Despite the honeyed words which regularly emanate from the EU about reducing – or even eliminating – export subsidies, it has once again shown its true colours.
Faced with a surplus of grain on the world market, with production expected to reach a record 621 million tons in 2004-2005, 13 million tons more than forecast consumption, the EU has reintroduced export subsidies on grain, in anticipation of a price slump on the world market.
Australia, which is the world's second-largest wheat exporter, has registered its "serious concern'' with EU trade commissioner Peter Mandelson in Davros. And prime minister John Howard has lashed out at the EU, saying the subsidies runs counter to all the rhetoric at the World Economic Forum of more open trade. "If this is their idea of more open trade then Australia is deeply disappointed," he said.

- **GIVEN REQUEST A**: Name every person and every organization mentioned in the EU grain subsidies article.
- **GIVEN REQUEST B**: Express the listing lines between the line holding "The height and width of the screenshot is (212, 595)." and the line holding "Looking at the screenshot, I should (x=503, y=220).", inclusive, as a Markdown table with the columns Number and Listing line, leaving out blank lines.
The listing below the article is separate material and has no link to it.

Collected data
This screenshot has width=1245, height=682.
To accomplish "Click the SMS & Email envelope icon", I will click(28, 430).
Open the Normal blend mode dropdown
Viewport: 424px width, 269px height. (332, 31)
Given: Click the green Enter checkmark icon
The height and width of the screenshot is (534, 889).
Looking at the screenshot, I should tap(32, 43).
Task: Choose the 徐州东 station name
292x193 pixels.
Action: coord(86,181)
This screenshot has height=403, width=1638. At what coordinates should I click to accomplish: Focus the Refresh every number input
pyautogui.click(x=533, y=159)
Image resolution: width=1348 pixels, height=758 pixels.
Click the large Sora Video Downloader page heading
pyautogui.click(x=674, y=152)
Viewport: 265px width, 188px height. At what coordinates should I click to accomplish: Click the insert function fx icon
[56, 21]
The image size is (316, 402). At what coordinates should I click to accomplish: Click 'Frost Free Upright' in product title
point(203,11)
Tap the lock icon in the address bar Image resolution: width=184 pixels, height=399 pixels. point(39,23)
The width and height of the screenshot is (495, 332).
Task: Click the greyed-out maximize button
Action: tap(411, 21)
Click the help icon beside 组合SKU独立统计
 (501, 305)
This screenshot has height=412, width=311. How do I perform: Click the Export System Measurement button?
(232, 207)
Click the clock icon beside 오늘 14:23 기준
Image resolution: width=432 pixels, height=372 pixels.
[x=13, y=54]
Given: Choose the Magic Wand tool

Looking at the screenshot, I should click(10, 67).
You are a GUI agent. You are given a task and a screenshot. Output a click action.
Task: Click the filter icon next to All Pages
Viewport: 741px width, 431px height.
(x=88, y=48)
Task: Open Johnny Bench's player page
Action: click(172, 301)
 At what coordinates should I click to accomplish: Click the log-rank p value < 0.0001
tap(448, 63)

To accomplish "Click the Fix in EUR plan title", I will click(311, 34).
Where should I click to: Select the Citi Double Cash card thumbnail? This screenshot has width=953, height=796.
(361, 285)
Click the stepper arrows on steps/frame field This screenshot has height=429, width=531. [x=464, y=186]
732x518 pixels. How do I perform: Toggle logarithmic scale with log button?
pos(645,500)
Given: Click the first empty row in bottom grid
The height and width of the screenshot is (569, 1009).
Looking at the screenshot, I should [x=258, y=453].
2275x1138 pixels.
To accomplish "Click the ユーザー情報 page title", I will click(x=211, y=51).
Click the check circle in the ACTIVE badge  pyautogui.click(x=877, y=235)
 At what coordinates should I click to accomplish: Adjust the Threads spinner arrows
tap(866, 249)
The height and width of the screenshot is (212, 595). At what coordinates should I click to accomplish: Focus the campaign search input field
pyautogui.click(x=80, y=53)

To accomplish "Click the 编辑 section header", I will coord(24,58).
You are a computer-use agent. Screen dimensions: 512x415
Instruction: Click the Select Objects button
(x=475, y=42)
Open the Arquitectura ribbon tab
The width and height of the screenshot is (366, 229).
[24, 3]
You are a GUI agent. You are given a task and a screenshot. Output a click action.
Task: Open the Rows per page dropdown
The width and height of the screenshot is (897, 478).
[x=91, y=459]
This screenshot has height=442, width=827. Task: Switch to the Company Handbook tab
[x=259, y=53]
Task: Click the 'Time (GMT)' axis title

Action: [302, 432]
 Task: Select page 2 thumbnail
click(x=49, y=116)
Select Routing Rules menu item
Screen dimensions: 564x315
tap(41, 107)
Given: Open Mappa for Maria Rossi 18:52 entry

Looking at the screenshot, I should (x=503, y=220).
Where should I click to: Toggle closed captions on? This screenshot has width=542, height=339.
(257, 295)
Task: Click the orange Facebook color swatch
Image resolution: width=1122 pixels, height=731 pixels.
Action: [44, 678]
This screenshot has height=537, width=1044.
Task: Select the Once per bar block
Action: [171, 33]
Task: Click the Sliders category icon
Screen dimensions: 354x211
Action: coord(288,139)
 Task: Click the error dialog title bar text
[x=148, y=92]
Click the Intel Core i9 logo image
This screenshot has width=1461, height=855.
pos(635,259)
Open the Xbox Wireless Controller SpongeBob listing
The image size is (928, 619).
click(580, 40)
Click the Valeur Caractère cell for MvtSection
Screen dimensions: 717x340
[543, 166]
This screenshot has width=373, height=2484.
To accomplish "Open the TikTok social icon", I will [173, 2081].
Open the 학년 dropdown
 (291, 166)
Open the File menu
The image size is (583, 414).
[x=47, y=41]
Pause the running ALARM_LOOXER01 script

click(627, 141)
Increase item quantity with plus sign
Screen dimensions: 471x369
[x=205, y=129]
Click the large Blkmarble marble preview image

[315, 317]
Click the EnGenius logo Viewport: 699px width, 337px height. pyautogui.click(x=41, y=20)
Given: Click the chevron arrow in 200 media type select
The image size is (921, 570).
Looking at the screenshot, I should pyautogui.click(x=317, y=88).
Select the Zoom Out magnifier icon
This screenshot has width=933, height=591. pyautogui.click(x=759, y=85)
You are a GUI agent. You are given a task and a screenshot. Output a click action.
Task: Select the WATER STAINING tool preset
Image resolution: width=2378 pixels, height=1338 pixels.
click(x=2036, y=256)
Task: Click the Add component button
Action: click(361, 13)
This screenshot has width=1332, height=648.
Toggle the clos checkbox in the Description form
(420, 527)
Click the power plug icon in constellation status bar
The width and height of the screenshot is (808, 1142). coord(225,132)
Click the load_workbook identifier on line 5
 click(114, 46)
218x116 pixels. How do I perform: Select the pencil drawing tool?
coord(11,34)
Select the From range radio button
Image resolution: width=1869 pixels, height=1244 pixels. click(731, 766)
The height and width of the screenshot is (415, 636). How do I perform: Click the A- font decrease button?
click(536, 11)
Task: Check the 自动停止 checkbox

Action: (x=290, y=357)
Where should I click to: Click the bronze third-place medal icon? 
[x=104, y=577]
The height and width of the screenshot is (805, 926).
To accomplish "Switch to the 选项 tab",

- **PROBLEM SOLUTION A**:
- EU
- Peter Mandelson
- John Howard
- World Economic Forum

- **PROBLEM SOLUTION B**:
| Number | Listing line |
|---|---|
| 1 | The height and width of the screenshot is (212, 595). At what coordinates should I click to accomplish: Focus the campaign search input field |
| 2 | pyautogui.click(x=80, y=53) |
| 3 | To accomplish "Click the 编辑 section header", I will coord(24,58). |
| 4 | You are a computer-use agent. Screen dimensions: 512x415 |
| 5 | Instruction: Click the Select Objects button |
| 6 | (x=475, y=42) |
| 7 | Open the Arquitectura ribbon tab |
| 8 | The width and height of the screenshot is (366, 229). |
| 9 | [24, 3] |
| 10 | You are a GUI agent. You are given a task and a screenshot. Output a click action. |
| 11 | Task: Open the Rows per page dropdown |
| 12 | The width and height of the screenshot is (897, 478). |
| 13 | [x=91, y=459] |
| 14 | This screenshot has height=442, width=827. Task: Switch to the Company Handbook tab |
| 15 | [x=259, y=53] |
| 16 | Task: Click the 'Time (GMT)' axis title |
| 17 | Action: [302, 432] |
| 18 |  Task: Select page 2 thumbnail |
| 19 | click(x=49, y=116) |
| 20 | Select Routing Rules menu item |
| 21 | Screen dimensions: 564x315 |
| 22 | tap(41, 107) |
| 23 | Given: Open Mappa for Maria Rossi 18:52 entry |
| 24 | Looking at the screenshot, I should (x=503, y=220). |